◆ **WHAT YOU NEED TO DO**
Every line of the records that holds the word "from" should be copied.

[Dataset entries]
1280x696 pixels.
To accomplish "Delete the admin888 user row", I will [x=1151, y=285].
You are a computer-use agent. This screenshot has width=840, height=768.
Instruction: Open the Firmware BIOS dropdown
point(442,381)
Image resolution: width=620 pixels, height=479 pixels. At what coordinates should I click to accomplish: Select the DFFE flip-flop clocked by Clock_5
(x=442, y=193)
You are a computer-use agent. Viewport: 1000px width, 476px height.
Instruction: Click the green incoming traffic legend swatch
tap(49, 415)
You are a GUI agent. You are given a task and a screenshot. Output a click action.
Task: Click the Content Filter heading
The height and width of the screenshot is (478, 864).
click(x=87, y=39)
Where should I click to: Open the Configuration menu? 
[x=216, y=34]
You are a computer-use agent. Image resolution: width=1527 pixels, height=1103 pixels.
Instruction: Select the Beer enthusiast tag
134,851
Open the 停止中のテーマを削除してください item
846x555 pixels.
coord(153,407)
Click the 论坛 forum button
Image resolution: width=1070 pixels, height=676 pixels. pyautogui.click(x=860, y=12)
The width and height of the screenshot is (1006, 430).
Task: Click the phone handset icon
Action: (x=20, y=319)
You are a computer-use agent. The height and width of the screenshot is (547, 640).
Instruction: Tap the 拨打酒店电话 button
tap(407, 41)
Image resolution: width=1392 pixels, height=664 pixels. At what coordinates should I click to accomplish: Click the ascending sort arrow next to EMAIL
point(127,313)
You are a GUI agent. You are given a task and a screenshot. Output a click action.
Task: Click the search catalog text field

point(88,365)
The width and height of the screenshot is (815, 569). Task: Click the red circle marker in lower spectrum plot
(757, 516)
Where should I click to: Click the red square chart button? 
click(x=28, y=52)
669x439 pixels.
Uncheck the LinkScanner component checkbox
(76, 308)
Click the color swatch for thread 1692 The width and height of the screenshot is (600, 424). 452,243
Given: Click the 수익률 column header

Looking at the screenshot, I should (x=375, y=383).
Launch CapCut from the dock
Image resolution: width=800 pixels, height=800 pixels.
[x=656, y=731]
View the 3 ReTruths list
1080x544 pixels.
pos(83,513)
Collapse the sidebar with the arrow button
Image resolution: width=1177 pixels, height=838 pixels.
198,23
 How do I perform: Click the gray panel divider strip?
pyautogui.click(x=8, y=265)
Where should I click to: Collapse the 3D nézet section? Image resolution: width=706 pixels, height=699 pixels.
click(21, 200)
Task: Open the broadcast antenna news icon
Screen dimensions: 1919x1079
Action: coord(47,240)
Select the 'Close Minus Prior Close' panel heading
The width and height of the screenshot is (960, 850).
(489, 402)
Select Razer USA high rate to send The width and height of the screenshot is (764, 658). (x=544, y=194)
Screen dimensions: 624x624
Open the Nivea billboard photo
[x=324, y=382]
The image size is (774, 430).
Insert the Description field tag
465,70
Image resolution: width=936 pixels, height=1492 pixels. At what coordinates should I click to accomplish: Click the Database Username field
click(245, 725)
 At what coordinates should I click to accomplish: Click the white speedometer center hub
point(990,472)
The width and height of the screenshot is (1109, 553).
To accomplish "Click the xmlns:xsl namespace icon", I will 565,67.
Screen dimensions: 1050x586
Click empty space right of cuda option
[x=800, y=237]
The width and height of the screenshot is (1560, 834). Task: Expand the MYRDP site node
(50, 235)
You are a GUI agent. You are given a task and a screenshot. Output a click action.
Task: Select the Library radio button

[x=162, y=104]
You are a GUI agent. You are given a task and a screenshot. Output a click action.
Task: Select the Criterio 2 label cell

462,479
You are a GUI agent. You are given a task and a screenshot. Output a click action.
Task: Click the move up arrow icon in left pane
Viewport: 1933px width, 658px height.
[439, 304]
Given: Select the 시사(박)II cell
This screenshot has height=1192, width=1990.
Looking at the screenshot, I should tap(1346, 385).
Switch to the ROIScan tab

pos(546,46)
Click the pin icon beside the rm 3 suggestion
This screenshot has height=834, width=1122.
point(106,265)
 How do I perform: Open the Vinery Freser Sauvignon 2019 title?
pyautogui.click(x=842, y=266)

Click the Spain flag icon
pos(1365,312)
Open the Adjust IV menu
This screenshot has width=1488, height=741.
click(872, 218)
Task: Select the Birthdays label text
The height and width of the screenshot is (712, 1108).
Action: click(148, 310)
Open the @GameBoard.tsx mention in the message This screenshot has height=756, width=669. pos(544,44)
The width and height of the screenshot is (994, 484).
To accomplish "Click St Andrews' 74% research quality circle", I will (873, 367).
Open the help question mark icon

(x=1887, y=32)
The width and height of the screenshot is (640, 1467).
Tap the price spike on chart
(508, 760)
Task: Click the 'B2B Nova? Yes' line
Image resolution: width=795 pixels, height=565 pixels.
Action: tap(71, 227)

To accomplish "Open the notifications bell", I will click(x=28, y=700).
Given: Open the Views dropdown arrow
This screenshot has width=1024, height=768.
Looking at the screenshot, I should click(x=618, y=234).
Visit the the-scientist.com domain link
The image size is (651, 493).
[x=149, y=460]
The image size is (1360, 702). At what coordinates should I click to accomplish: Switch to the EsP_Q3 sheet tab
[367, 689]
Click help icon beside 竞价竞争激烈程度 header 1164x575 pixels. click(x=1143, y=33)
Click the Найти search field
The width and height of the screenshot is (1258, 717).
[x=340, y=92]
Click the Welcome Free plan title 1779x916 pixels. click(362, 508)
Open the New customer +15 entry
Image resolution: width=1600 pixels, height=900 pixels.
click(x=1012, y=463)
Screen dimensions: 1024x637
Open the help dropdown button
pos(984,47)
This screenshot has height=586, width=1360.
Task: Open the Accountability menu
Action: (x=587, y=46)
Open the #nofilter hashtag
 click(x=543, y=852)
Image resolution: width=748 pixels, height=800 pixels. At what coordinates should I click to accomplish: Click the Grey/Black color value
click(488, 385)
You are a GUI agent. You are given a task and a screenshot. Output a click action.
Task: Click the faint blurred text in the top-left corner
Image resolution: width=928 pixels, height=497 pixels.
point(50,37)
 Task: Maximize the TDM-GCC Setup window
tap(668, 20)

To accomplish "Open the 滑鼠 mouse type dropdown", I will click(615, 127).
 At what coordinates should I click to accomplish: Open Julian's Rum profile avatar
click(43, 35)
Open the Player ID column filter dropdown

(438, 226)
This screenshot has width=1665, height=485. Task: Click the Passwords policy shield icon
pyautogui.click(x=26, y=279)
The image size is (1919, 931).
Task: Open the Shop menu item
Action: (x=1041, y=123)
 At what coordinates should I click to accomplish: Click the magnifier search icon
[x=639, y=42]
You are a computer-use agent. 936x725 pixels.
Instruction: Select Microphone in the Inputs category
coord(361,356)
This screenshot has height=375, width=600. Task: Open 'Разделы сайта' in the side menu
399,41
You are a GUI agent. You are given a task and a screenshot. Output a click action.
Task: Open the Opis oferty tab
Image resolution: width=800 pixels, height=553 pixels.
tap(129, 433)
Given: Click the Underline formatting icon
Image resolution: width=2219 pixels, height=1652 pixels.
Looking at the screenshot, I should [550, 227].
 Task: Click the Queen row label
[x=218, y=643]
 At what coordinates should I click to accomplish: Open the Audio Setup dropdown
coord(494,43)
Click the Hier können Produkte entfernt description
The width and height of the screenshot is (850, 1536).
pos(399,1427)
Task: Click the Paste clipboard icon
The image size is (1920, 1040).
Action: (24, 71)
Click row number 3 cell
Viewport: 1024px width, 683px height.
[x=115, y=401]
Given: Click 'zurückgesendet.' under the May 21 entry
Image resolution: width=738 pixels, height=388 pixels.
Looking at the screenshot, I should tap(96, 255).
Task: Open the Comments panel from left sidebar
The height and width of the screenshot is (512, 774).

◆ **RESPONSE FOR THIS EXERCISE**
Launch CapCut from the dock
Task: Open the Comments panel from left sidebar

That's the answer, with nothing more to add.